Before going into kernel panic and refusing to reboot again, restbase2003 was writing continuously "attempting to write to an offline device"

During the restart, I saw

Embedded RAID : Smart Array P440ar Controller - (2048 MB, V2.52) 5 Logical
Drive(s) - Operation Failed
 - 1719-Slot 0 Drive Array  - A controller failure event occurred prior
   to this power-up. (Previous lock up code = 0x13)

the system is back up but I don't intend to put it back into rotation until hardware is inspected.

Event Timeline

the system is back up but I don't intend to put it back into rotation until hardware is inspected.

I guess out of rotation in this context probably means RESTBase(?); It appears Cassandra is online and participating in the storage cluster (and not exhibiting any errors at present).

From the SRE/CP Scalability meeting:

We should attempt to update the RAID firmware, and ensure that the host is capable of rebooting successfully without intervention.

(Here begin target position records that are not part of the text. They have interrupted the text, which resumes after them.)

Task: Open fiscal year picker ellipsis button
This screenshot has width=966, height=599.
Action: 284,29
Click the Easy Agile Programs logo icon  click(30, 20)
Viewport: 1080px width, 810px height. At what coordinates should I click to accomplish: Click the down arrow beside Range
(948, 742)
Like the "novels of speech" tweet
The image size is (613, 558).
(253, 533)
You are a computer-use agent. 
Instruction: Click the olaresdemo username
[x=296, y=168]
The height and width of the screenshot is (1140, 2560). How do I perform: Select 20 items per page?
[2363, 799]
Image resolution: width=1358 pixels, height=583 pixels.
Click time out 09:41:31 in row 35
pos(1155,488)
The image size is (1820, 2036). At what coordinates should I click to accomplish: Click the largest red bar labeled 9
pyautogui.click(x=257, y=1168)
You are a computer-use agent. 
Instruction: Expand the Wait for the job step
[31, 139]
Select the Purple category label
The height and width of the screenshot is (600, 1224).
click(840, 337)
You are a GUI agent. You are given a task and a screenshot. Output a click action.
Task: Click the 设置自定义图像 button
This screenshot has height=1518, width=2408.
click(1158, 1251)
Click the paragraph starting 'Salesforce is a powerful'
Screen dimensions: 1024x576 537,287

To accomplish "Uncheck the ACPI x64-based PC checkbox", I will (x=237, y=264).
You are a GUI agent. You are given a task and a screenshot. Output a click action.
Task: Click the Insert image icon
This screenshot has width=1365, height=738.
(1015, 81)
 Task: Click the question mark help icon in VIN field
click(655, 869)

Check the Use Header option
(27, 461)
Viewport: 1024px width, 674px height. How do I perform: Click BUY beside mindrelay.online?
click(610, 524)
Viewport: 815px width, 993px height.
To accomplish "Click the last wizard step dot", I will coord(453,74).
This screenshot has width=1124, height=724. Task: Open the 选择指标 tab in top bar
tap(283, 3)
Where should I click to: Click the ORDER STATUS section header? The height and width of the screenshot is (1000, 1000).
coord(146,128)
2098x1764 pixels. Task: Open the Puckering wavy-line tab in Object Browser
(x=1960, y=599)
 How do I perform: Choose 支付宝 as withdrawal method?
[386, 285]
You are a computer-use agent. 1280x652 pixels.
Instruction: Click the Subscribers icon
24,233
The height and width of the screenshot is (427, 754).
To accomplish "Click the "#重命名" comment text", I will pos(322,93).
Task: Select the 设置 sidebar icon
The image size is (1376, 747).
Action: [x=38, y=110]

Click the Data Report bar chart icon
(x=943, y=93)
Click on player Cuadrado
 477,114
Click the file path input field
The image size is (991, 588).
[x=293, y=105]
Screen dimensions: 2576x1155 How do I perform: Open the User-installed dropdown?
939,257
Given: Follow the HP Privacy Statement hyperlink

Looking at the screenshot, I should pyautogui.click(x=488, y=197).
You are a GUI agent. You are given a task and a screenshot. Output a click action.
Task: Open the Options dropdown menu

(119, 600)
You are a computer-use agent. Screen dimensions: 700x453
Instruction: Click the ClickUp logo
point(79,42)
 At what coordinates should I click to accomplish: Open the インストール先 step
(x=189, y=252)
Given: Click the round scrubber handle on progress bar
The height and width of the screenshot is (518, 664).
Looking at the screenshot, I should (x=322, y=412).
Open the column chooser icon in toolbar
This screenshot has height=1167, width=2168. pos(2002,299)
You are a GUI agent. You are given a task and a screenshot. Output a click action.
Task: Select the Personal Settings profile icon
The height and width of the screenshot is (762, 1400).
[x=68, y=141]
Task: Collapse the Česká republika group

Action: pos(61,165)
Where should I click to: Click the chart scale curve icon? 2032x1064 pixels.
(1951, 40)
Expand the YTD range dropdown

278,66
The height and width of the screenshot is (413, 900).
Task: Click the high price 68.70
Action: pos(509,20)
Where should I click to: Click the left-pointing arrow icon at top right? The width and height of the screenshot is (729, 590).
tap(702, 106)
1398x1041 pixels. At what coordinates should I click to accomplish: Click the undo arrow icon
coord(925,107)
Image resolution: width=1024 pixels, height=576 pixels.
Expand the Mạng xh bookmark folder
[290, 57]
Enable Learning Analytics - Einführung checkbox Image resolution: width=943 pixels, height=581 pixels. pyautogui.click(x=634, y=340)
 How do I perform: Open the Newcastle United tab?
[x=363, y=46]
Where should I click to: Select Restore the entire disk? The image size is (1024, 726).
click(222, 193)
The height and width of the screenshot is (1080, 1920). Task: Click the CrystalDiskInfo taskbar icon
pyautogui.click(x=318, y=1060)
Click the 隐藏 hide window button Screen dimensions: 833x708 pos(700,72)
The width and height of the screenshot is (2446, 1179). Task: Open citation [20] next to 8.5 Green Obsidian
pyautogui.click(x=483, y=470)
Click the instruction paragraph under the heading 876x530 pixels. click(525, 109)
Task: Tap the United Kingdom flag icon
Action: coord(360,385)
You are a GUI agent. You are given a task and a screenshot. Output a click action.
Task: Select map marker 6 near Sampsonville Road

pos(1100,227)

If things continue to look OK, we can close.

Mentioned in SAL (#wikimedia-operations) [2018-08-23T16:15:03Z] <godog> upgrade hp raid firmware on restbase2003 - T201804 T141756

fgiunchedi claimed this task.
fgiunchedi subscribed.

Firmware upgrade and reboot done, the reboot completed unattended. I'm tentatively resolving, we'll reopen if it occurs again.